- _Exercise requirements_: Restrict the output to the lines below starting at the one that contains "Donation [button] (647, 89)" and ending at the one that contains "Youtube (1027, 814)", and restate them word for word, both ends included.

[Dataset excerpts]
:::

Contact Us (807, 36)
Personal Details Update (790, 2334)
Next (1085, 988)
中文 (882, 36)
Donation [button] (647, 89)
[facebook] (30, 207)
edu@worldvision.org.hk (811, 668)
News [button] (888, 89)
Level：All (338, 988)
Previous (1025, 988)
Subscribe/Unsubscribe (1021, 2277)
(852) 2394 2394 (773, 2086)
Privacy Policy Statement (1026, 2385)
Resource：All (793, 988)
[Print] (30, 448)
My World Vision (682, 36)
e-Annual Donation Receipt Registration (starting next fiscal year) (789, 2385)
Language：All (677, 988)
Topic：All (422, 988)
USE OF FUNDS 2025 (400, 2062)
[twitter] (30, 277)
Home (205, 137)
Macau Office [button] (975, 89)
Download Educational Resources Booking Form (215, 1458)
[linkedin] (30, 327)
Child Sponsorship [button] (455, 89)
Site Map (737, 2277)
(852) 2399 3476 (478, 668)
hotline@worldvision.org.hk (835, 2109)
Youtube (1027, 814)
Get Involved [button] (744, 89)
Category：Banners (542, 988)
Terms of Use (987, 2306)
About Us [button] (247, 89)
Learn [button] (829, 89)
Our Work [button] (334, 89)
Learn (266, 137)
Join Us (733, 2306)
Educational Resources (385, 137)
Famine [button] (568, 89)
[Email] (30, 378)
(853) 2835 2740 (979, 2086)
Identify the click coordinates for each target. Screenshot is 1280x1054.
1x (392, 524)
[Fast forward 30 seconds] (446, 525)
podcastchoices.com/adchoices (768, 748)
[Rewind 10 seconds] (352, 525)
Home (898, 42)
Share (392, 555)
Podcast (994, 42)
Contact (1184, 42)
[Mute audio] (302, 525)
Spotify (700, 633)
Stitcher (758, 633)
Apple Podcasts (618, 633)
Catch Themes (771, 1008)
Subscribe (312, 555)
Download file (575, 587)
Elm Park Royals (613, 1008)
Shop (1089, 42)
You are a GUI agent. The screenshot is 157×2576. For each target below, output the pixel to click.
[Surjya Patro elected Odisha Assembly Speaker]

:::

- _Your solution_:
Donation [button] (647, 89)
[facebook] (30, 207)
edu@worldvision.org.hk (811, 668)
News [button] (888, 89)
Level：All (338, 988)
Previous (1025, 988)
Subscribe/Unsubscribe (1021, 2277)
(852) 2394 2394 (773, 2086)
Privacy Policy Statement (1026, 2385)
Resource：All (793, 988)
[Print] (30, 448)
My World Vision (682, 36)
e-Annual Donation Receipt Registration (starting next fiscal year) (789, 2385)
Language：All (677, 988)
Topic：All (422, 988)
USE OF FUNDS 2025 (400, 2062)
[twitter] (30, 277)
Home (205, 137)
Macau Office [button] (975, 89)
Download Educational Resources Booking Form (215, 1458)
[linkedin] (30, 327)
Child Sponsorship [button] (455, 89)
Site Map (737, 2277)
(852) 2399 3476 (478, 668)
hotline@worldvision.org.hk (835, 2109)
Youtube (1027, 814)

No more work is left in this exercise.